Democracia, minha gente, é um modo de vida em sociedade com liberdade, com busca de direito iguais na diversidade, com identidade, compartilhamento, convivência e segurança, sem lutas violentas e mortes. Temos isto? Sim, mas falta muitíssimo. A questão para a democracia é como tornar o conflito social força de construção, de busca permanete do possível pela participação. Democracia eleitoral com representantes eleitos, democracia participativa nas políticas e nos embates cotidianos, democracia direta nas praças e ruas exigindo mais democracia, isto é o segredo de uma democracia radicalizada, capaz de empurrar estruturas e processos para direitos e vida digna para todos.
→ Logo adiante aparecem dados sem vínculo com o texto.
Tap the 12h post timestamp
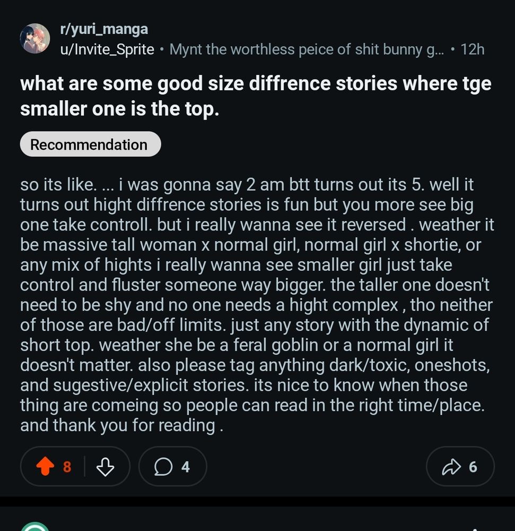The width and height of the screenshot is (515, 531). click(x=472, y=49)
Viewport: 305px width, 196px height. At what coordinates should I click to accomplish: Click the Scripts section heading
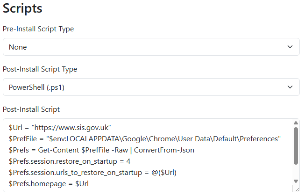click(x=22, y=8)
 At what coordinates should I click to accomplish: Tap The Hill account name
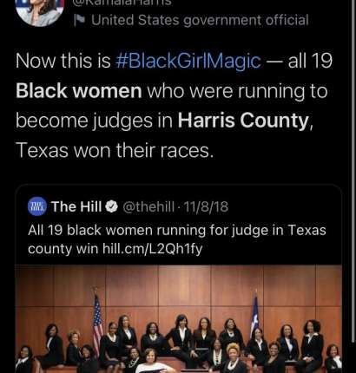pos(76,206)
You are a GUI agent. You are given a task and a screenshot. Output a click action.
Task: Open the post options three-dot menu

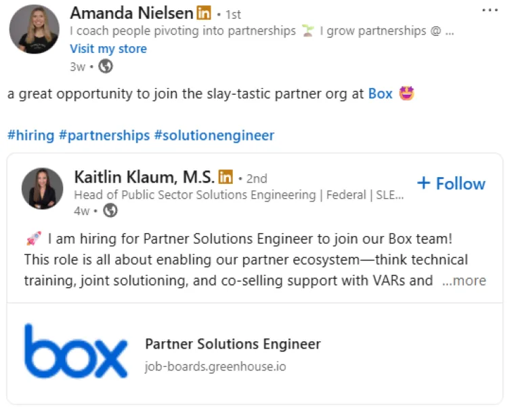490,11
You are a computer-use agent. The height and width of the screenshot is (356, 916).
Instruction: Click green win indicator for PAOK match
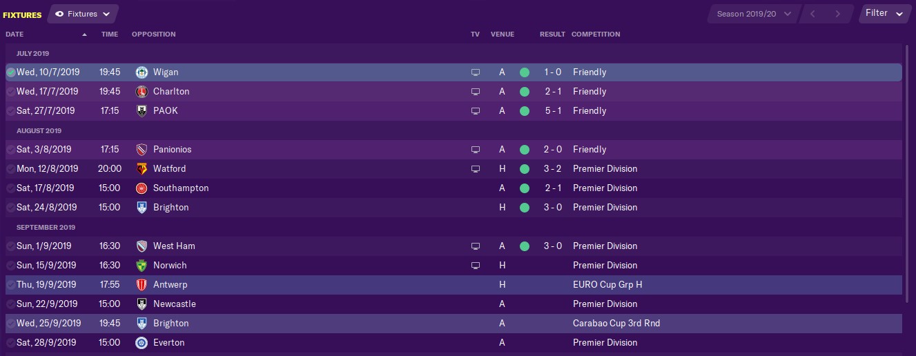coord(525,111)
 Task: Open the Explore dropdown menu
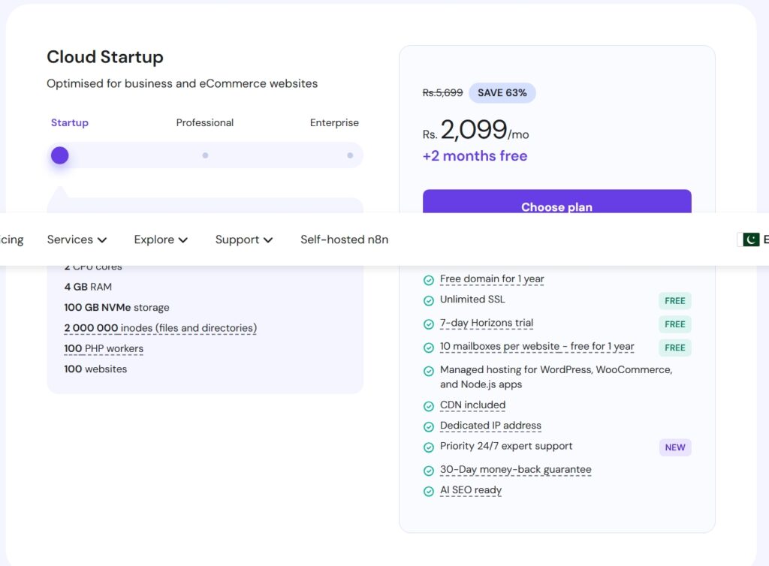click(x=161, y=239)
Mas há gente entre nós que não acredita mais na democracia e até começa a imaginar regimes autoritários como melhor solução. Este é um desafio para nós, cidadãs e ciadãos, antes de mais nada.
Por que as manifestações de agora abrem a panela de pressão social e possibilidades de revitalização da democracia? Abrem, sem dúvida, pois as instituições e sobretudo as coalizões de forças políticas em torno ao governo Dilma ou na oposição, estão se revelando manietadas, com poucas inciativas. A vez é da gente, pois os eleitos no Senado, no Congresso, nas assembleias legislativas, nos governos estaduais e a própria Presidência não estão conseguindo sair da defensiva e de contradições entre eles mesmos. Isto porque o que está em questão, desta vez, é a organização partidária, o processo eleitoral, o financiamento de campanhas por grandes empresas, o regime informal de coalizões para governanar, a mídia subordinada a interesses privados e não a serviço do bem público comum da liberdade de comunicação e informação. Precisamos de uma agenda de democracia para o país e ela está ausente. Cabe a nós, cidadania, definir tal agenda, já que do vazio de Brasília nada virá mesmo. Saberemos dar conta?
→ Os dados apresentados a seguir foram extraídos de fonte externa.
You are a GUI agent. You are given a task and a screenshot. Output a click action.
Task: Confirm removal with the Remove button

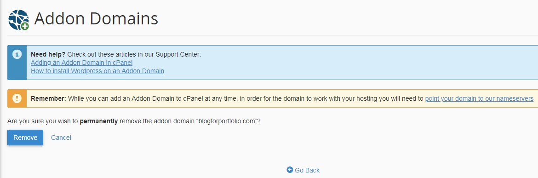[25, 138]
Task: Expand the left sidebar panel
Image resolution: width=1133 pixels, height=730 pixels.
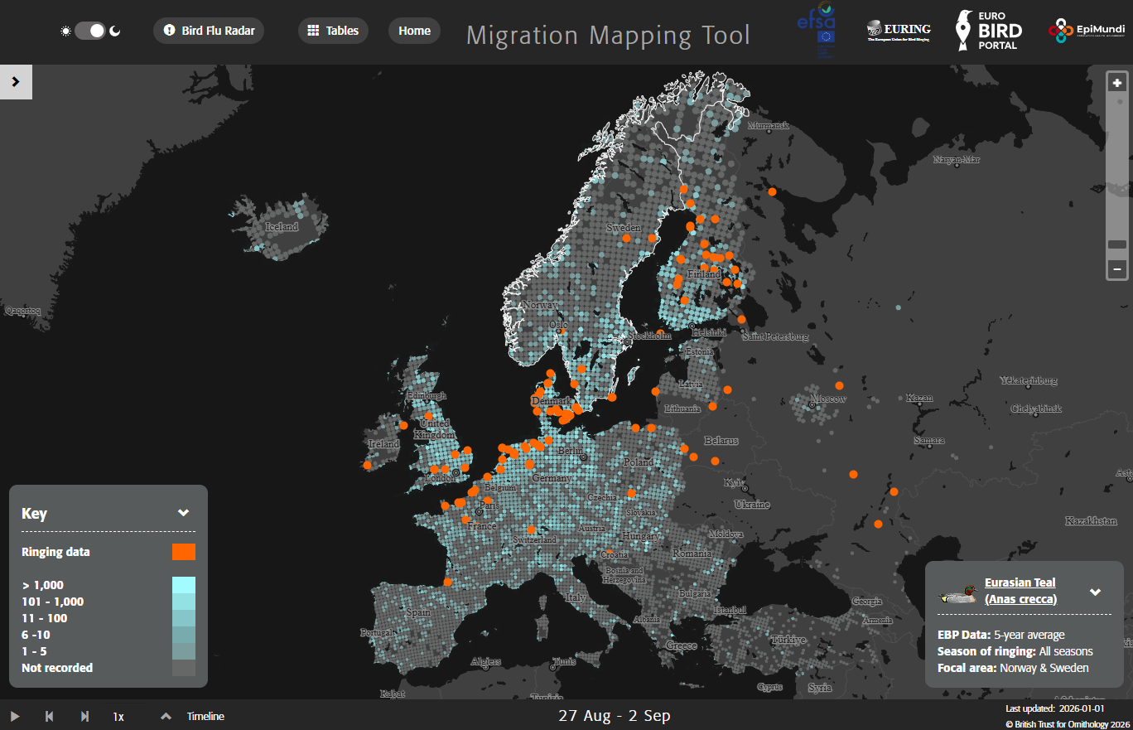Action: pos(16,82)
A grande questão do momento é exatamente esta: a bola está no meio da cidadania e os times não estão organizados, nem tem técnicos/lideranças cidadãs – “intelectuais orgânicos” na expressão de minha referência maior, o Antônio Gramsci. Há muito debate na esfera local, na família, no grupo, no trabalho, no bar. Faltam agendas e imaginários mobilizadores. A oposição propõe impeachment da presidente em nome da corrupção e encontra eco no seio da cidadania de amplos setores sociais mais abastados dos grandes centros urbanos do país . Os movimentos sociais se mobilizam a defesa da vitória eleitoral e de bens comuns empresariais como a Petrobras, apesar do difícil digestão do pacote de ajuste econômico proposto. Tudo isto é apenas defensivo, não nos tira do impasse. A sociedade civil, berço da cidadania, precisa – ela mesma – encarar o seu déficit de pensamento, de propostas, de ação para além do mal estar, brumas e confusões do momento.
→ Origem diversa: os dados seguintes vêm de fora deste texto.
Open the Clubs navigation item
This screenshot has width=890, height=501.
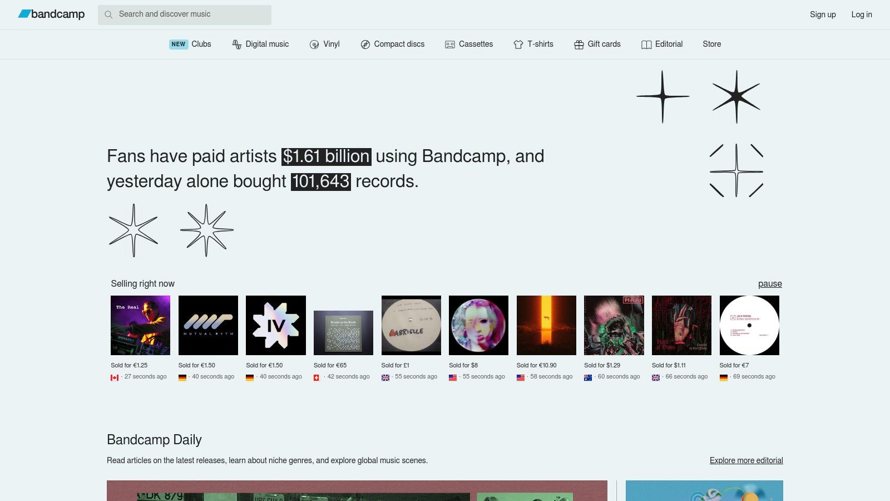201,44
Finalizo reafirmando que o melhor caminho é colocar-nos seriamente a rever a democracia que temos e extrair dela forças e capacidades escondidas, capazes de transformar o limão do momento em uma limonada de conquistas e avanços. Encruzilhadas na democracia sao as situações que mais ocorrem. Ela é um método de caminhar e um rumo a seguir por mais liberdade, igualdade, direitos e sustentabilidade. O caminho precisa ser feito, subindo e decendo ladeiras, contornando morros e vencendo travessias de obstáculos que, à primeira vista, parecem impossíveis. Nada é impossível para a determinação democrática. Mas esta devemos ter como um valor compartilhado entre todos, sem concessõe, que nos dá força para impedir autoritarismos e individualismos destrutivos.